Dr. Mac’s Rants & Raves
I didn’t intend to write about OS upgrades again this year. But, two things that happened last week forced me to reconsider.
The first was an email from a reader that said:
Should have stayed away from macOS High Sierra. Now my MacBook Pro will not let me login. Have tried everything to fix the problem. Looks like I will be going to the local Apple dealer to get it fixed. Wish I had never tried this update. It won’t even let me re-install macOS.
I devoted a whole column to things you should do before you consider any OS upgrade (see Dr. Mac for Sept. 28, 2017). So, while I sympathized with this person, I didn’t feel obliged to revisit the subject.
Even A Tech Reviewer Struggles…
Then, before I wrote this column, the second thing happened. I read an article by Jim Rossman in the Austin American Statesman entitled, “Even a Tech Reviewer Struggles with Upgrading a MacBook Pro.” In it, he recounts how he tried unsuccessfully to upgrade his MacBook Pro from macOS Sierra (v10.12) to macOS High Sierra (v10.13).
I don’t know Jim Rossman personally, but I’ve read his work for years and know he covers a lot of the same ground in his columns as I do in mine. In other words, he’s an experienced tech writer, quite familiar with the potential pitfalls and perils that come along with upgrading an operating system.

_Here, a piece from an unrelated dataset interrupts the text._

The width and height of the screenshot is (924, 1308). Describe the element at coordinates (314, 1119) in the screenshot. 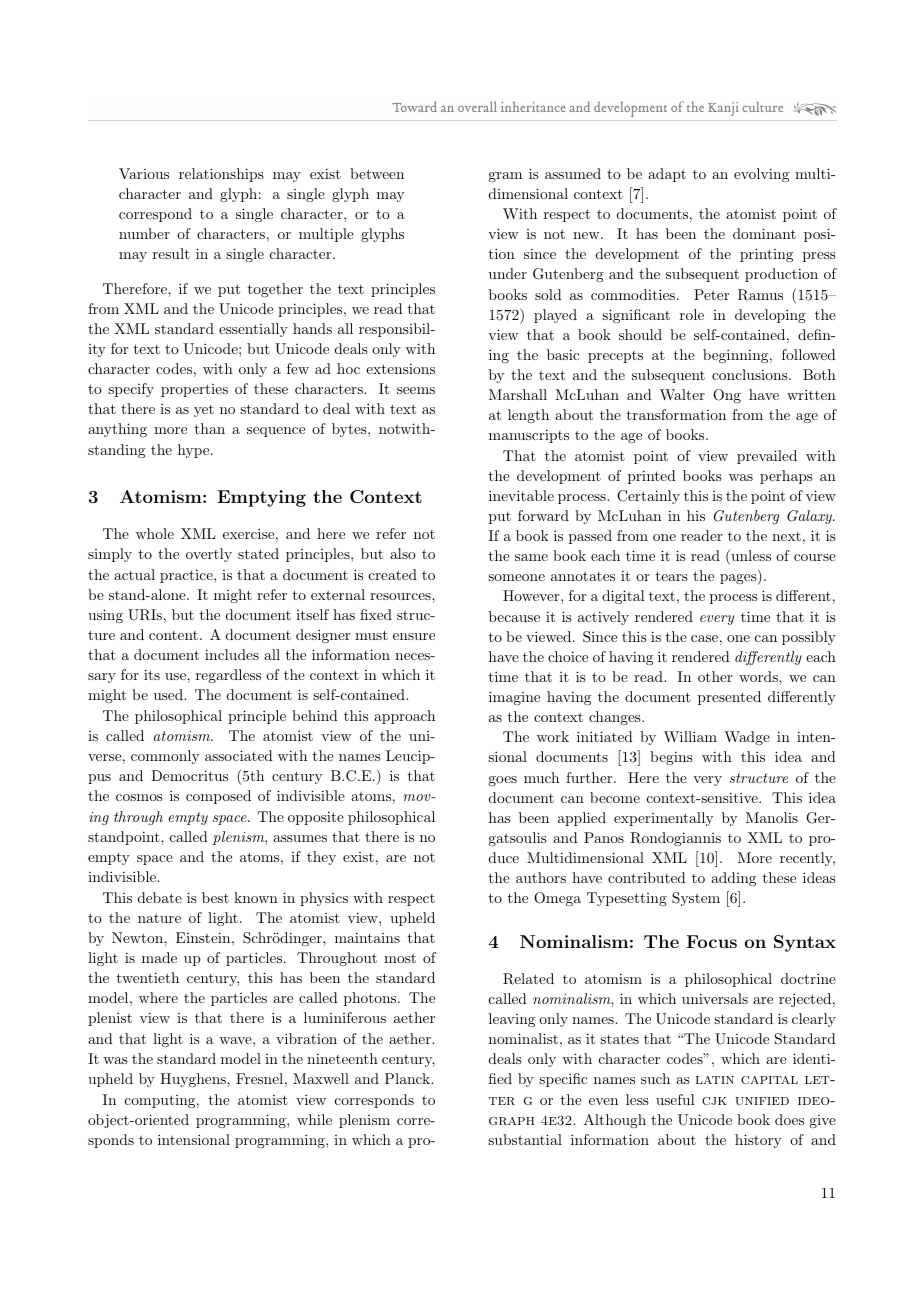

I see `while` at that location.
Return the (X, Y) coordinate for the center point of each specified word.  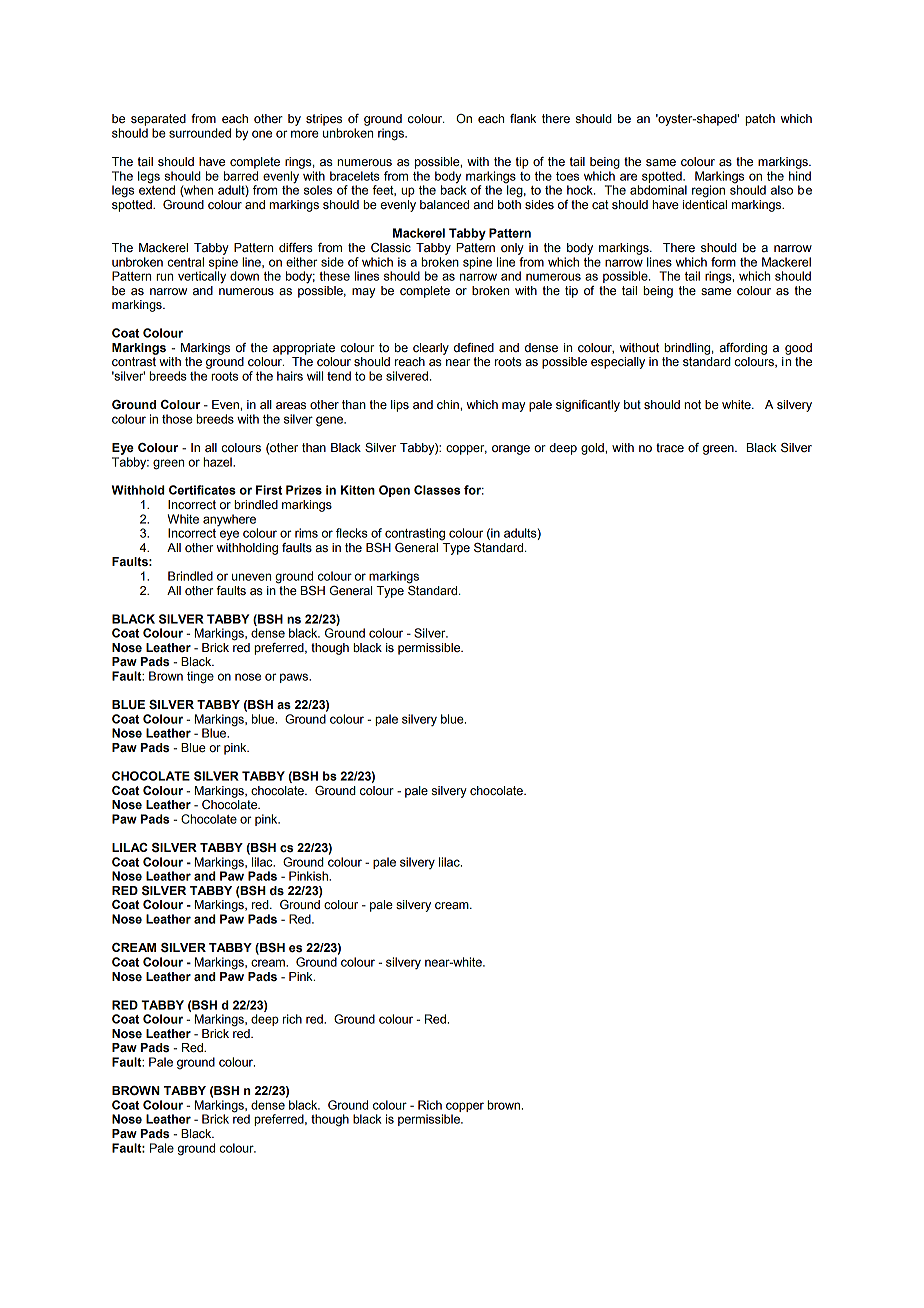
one (262, 134)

Still, something went wrong during his High Sierra upgrade. He said, “all I got was a gray circle with a line through it” and a system that, “wouldn’t do anything at all.”
He goes on to say he didn’t follow his own advice about frequent backups, so his most-recent backup was a week old. After using target disk mode to back up files he’d created in the last week to his wife’s Mac, he then restored his MacBook Pro from the week-old Time Machine backup.
Here’s the important part: Restoring from his most-recent Time Machine backup took about 5 hours.
Think about that. Even if you’ve done every single thing I recommend before you upgrade—backing up, backing up again, researching application compatibility at www.roaringapps.com, and searching the Internet for problems others are experiencing—you could still encounter an issue that could leave you Mac-less for 5 hours or more.
The Bottom Line
My point is that when you upgrade macOS (or any OS, for that matter), your device could become inoperable for hours or days, regardless of how well-prepared you are.
I suspect incidents like this are rare these days, but, as the email from my reader and Mr. Rossman’s column make clear, it can and does still happen. So, before you upgrade macOS again, consider whether you can afford to be without your Mac for hours or days.